We’ve already talked about how a level of an index looks a lot like a table. Clustered indexes take this to the logical conclusion: they use the actual table as the leaf nodes of the index. This means that we save a whole level of the index, which makes it faster than a non-clustered index. (That’s providing you need columns not in the index. Otherwise index covering is typically faster.) It also means that you’ve actually ordered the table according to the index.
The ordering of the actual table is huge, and the ramifications are large. The simplest, and probably least interesting, is that you can only have the one clustered index. However, the ordering also makes it the ideal candidate for range based searches. If you’re pulling down a large number of columns, it’s your go-to index for unique searches.
Implications of Clustered Indexes for Inserts
The biggest implication of clustered indexes, however, isn’t to do with select performance, it’s to do with inserts. Remember, we’ve just ordered the actual table. This means we’ve just specified onto which page any given row will be inserted. Choose this badly, and you can really kill performance.
Right, I’m not going to go into all of the possible ways that SQL server can arrange a table. I’m just going to give you one simple piece of advice. Every table needs a unique clustered index. Trust me on this. (There will be experts who have counter-examples, but once you know that much, you won’t need to read this article.)
Now, basically you’re about to look at a trade-off. If inserts happen randomly in your table, you’ll get page splits. Page splits are where a page is full and a new row needs adding in the middle. SQL Server splits the page into two, half-empty pages. DBAs talk about “fill factor” as a measure of how full your pages are. The higher the fill factor, the better. If you have a fairly random key for your clustered index, your fill factor will go down with time. This isn’t the end of the world, because you can rebuild your indexes and, by implication, your table. Your DBA will know all about this, and it’s the major reason why he needs to block out time at the weekend to run maintenance scripts. (The same thing happens to non-clustered indexes as well, but the effects aren’t as severe simply because the index is much smaller.)

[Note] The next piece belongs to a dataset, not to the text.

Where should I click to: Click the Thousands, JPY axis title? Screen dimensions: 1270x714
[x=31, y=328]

It might seem like coming up with a “random” clustered index is a bad idea. Actually, it’s a very good idea. As I said, it’s a trade off. Choosing a predictable index spec gives you a higher fill factor, but at the expense of concurrency.
The Clustered Identity Anti-Pattern
So, let’s say that you do what a lot of people do and place a clustered index on the identity field. Usually this is declared as the primary key, but SQL server doesn’t really care about unique constraints or primary keys: they’re just unique indexes. Now you’ve got extremely predictable inserts. In fact, they always get inserted right at the end. Now remember that SQL Server typically locks at a page level. Now imagine twenty people trying to insert at once.

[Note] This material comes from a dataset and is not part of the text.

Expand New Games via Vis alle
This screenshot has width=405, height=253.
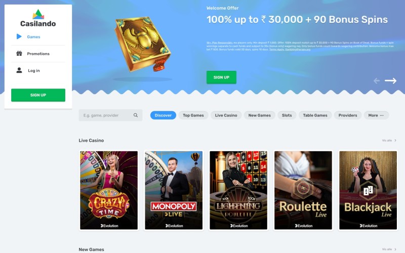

I learned about this the hard way. My very first commercial application was written for Microsoft SQL Server 4.2 (and Microsoft Access, but that’s another story…). You loaded a complex object into the UI, did some work and then it saved it into the database. The performance was cracking.

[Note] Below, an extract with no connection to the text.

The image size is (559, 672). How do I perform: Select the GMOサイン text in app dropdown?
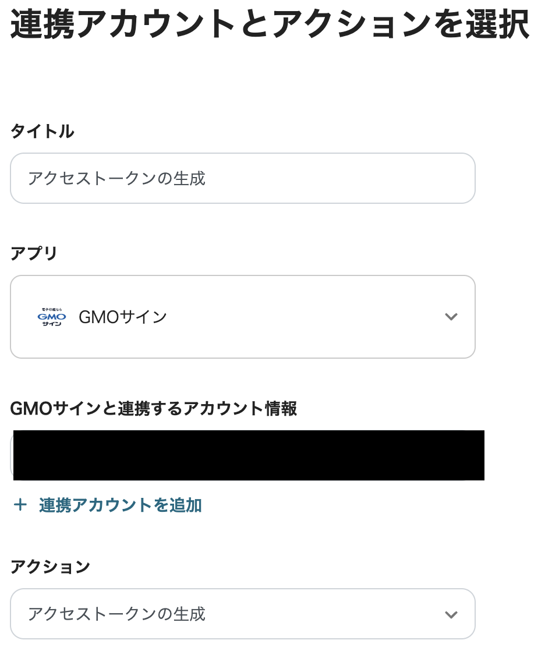[x=122, y=317]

Well, until we ran a training session and the trainer said “and now could everyone save their orders”. It took half an hour. Every time. I had no idea what on earth was going on. Nothing I did seemed to help. The product went live and was usually okay, but every so often it ground to a halt. Ironically, I was saved by force majeure: the client went bust (not as a consequence of my shoddy software, thankfully). It was only a year later when I finally decided to educate myself about this RDBMS thingy I was using that it clicked what was going on.
So, trust me, you don’t want the clustered index on the identity field in an OLTP scenario. Which is unfortunate, because that’s often the obvious place. Let’s talk about less obvious places to put it. A person’s name is often a good choice, especially since you probably do range-based searches on it.
There’s a small problem with this: often the name isn’t actually unique. In fact, sometimes nothing is except for the identity column. Even then, a clustered index on name followed by id will typically result in a better behaved database structure than an index just on id.
Non-clustered indexes are added to improve select performance at a small cost to insert performance. Clustered indexes, on the other hand, should be chosen on the basis of insert performance first. Improving a couple of selects is nice, but specifying a good insert distribution is much more important.
If you can possibly manage it, what you really want to achieve is to have each thread inserting onto its own page. This is easier said than done (but GUID Comb has potential). Spread your inserts too randomly, and you end up hitting every page in your database. Make them synchronize across threads, and you kill concurrency.
And if you’re not rebuilding you indices once a week, performance will eventually drop through the floor due to low fill factors.